Я неожиданно почувствовал, как нас обоих захлестывает волна сентиментальности; мне стало стыдно, взяв себя в руки и оглядевшись вокруг, я попытался вынырнуть из ее мутной прибрежной воды.
— Мне показалось, — ответила она, — что так будет правильно. Если нет искренности, то все остальное вообще лишается всякого смысла. Я же тебе говорила — ты просто это как-то не услышал — я думаю, что любовь — это что-то вроде жизни без кожи, взаимной прозрачности души. Тут, собственно, и нет выбора; не скрывать и то, что может показаться темной, потаенной, непривлекательной стороной души. Потому что тот, кто предает правду, предает и все остальное.

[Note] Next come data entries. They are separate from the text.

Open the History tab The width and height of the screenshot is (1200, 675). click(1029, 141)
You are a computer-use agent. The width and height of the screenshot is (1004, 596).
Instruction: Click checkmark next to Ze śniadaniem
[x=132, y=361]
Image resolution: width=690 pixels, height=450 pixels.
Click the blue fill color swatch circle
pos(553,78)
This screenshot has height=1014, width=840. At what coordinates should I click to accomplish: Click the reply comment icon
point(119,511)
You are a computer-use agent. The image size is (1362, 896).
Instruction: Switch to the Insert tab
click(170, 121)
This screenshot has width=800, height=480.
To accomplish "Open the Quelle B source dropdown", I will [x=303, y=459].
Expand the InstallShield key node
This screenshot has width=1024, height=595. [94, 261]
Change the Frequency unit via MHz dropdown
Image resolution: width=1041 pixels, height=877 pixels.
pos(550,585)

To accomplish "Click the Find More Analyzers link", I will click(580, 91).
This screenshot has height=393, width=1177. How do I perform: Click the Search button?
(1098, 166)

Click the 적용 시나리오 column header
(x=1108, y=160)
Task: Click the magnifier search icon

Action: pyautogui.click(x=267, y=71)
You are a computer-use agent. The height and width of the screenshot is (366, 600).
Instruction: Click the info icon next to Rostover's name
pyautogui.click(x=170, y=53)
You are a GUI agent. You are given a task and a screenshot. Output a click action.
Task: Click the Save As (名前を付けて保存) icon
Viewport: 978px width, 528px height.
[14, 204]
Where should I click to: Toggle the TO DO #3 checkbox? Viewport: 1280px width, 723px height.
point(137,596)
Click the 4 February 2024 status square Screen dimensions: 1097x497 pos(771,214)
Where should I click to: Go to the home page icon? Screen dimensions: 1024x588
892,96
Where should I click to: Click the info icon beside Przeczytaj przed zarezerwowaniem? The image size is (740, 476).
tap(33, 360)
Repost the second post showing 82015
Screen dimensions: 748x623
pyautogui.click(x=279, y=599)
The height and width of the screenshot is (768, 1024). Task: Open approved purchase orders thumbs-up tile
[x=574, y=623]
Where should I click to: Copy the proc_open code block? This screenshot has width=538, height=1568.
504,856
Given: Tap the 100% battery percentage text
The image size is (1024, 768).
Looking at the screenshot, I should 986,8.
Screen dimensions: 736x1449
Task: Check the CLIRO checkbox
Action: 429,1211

— Но помимо искренности, — сказал я, продолжая свои мысли, — есть еще и святость. Или как уж там это назвать. Ну, ты понимаешь.
— Я думаю, что это почти одно и то же.
— Нет, — возразил я.
— Да; — спокойно сказала Орвиетта, — святость — это искусство непринадлежности, искусство непричастности. А искренним может быть только человек, который не служит своим целям и интересам, поскольку тем проще заставить окружающих нам служить, чем меньше они про нас знают. Или такие, как я. у которых нет ни прошлого, ни целей.
Я задумался.
— Но тогда, — сказал я, — все, что служит непричастности, служит и святости.
— И наоборот, — ответила она, — все, что привязывает нас к этому миру, греховно.
— Но из этого следует, что семья, дом, иллюзии, надежды, да и любовь…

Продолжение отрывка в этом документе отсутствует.